Dataset entries:
▼▼▼

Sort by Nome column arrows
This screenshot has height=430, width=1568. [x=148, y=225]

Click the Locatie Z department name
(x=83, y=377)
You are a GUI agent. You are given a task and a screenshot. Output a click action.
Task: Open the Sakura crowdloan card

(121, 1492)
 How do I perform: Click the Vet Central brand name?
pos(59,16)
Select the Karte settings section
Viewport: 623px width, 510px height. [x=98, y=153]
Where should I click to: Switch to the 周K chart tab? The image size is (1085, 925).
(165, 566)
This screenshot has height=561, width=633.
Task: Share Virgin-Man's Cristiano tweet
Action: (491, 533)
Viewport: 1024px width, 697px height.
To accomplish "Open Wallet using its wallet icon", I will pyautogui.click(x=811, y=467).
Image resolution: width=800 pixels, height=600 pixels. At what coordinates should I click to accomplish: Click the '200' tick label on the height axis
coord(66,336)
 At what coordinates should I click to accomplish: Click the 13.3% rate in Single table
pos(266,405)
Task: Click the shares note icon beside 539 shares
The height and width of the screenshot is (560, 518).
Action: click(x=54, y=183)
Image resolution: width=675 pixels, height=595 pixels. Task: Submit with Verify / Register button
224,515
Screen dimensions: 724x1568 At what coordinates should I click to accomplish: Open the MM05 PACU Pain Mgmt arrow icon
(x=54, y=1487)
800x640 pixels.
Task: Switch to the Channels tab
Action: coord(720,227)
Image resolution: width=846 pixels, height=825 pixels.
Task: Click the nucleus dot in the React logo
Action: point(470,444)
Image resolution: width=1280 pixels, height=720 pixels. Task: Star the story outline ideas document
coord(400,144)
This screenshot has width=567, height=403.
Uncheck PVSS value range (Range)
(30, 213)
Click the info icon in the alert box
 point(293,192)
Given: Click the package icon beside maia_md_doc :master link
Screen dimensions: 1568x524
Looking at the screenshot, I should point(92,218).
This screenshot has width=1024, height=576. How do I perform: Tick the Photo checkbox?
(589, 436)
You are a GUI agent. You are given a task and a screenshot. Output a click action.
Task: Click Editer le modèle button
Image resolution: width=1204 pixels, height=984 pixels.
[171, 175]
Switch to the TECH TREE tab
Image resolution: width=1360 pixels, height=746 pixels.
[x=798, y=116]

▲▲▲

Requirement
Print the entries exactly. Include every one.

Result for this task
Sort by Nome column arrows
This screenshot has height=430, width=1568. [x=148, y=225]

Click the Locatie Z department name
(x=83, y=377)
You are a GUI agent. You are given a task and a screenshot. Output a click action.
Task: Open the Sakura crowdloan card

(121, 1492)
 How do I perform: Click the Vet Central brand name?
pos(59,16)
Select the Karte settings section
Viewport: 623px width, 510px height. [x=98, y=153]
Where should I click to: Switch to the 周K chart tab? The image size is (1085, 925).
(165, 566)
This screenshot has height=561, width=633.
Task: Share Virgin-Man's Cristiano tweet
Action: (491, 533)
Viewport: 1024px width, 697px height.
To accomplish "Open Wallet using its wallet icon", I will pyautogui.click(x=811, y=467).
Image resolution: width=800 pixels, height=600 pixels. At what coordinates should I click to accomplish: Click the '200' tick label on the height axis
coord(66,336)
 At what coordinates should I click to accomplish: Click the 13.3% rate in Single table
pos(266,405)
Task: Click the shares note icon beside 539 shares
The height and width of the screenshot is (560, 518).
Action: click(x=54, y=183)
Image resolution: width=675 pixels, height=595 pixels. Task: Submit with Verify / Register button
224,515
Screen dimensions: 724x1568 At what coordinates should I click to accomplish: Open the MM05 PACU Pain Mgmt arrow icon
(x=54, y=1487)
800x640 pixels.
Task: Switch to the Channels tab
Action: coord(720,227)
Image resolution: width=846 pixels, height=825 pixels.
Task: Click the nucleus dot in the React logo
Action: point(470,444)
Image resolution: width=1280 pixels, height=720 pixels. Task: Star the story outline ideas document
coord(400,144)
This screenshot has width=567, height=403.
Uncheck PVSS value range (Range)
(30, 213)
Click the info icon in the alert box
 point(293,192)
Given: Click the package icon beside maia_md_doc :master link
Screen dimensions: 1568x524
Looking at the screenshot, I should point(92,218).
This screenshot has width=1024, height=576. How do I perform: Tick the Photo checkbox?
(589, 436)
You are a GUI agent. You are given a task and a screenshot. Output a click action.
Task: Click Editer le modèle button
Image resolution: width=1204 pixels, height=984 pixels.
[171, 175]
Switch to the TECH TREE tab
Image resolution: width=1360 pixels, height=746 pixels.
[x=798, y=116]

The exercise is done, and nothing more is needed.